Lighting in both APIs is still at a pretty basic level: a single numerical value is provided which represents a global lighting intensity, approximated from the brightness of the pixels in the camera image. This is applied to all AR objects uniformly. While this is vastly better than having no dynamic lighting at all, it obviously doesn’t take into account light position or direction: an object sitting directly in front of a light source will be no more brightly lit than one in shadow, and parts of the object which face towards the light and those which face away will be equally bright. However, research in this area is rapidly progressing, with techniques being developed to determine more refined information about lighting conditions from the camera image.

Because both APIs express the scene lighting as a single scalar, wrapping this was trivial. ARKit’s estimate is obtained by calling lightData.arLightEstimate.ambientIntensity on the AR camera, and ARCore’s by calling LightEstimate.PixelIntensity on the frame. We also rescale ARKit’s value from the 0-2000 range to 0-1. The only other issue we encountered is that the intensity value tends to be significantly higher on ARCore than ARKit (in the same conditions), so the ARCore path in WrapparW applies a formula (devised through brute trial and error) to attenuate the value before returning it. In the app, we assume lighting will usually come from above, so we apply the intensity to a directional light facing roughly downwards to try to make everything look a little less uniform.

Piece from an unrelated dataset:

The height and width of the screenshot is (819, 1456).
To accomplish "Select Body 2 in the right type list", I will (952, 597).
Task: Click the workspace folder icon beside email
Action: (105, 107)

ARKit also computes a color temperature – lightData.arLightEstimate.ambientColorTemperature – which provides an additional, subtler harmonization between the real world and augmented content. As this has no equivalent in ARCore, on Android WrapparW simply sets this to a fairly neutral constant (6500K, the color temperature of an average overcast day).

While these are the main API features we use in IKEA Place, it’s by no means a comprehensive list of everything ARKit and ARCore can do, especially in recent versions. ARKit 1.0 and ARCore 1.2, for example, introduced image tracking: the ability to scan “markers” in the real world and attach anchors to them. Because this is not used in IKEA Place, we didn’t include it in WrapparW. The recently-released ARKit 2.0 contains a number of very interesting additions, such as full reflection mapping.

Conclusion

Of course, the ARKit and ARCore APIs will fall out of widespread use as higher-level alternatives become mainstream. Unity’s own answer to WrapparW, ARFoundation, is already in preview. However, at TWNKLS we’ll stick with WrapparW for now as a) its event-based structure aligns with our framework, b) we have access to the source and c) it’s in there now, so why give ourselves a bunch of extra work? Plus, in engineering it’s always helpful to know what’s going on under the hood, and I hope this article helps you with that even as technology marches on.

I feel all melancholy now. I guess that’s a wrap! That was another pun, by the way. Feel free to kill me, no jury would convict you.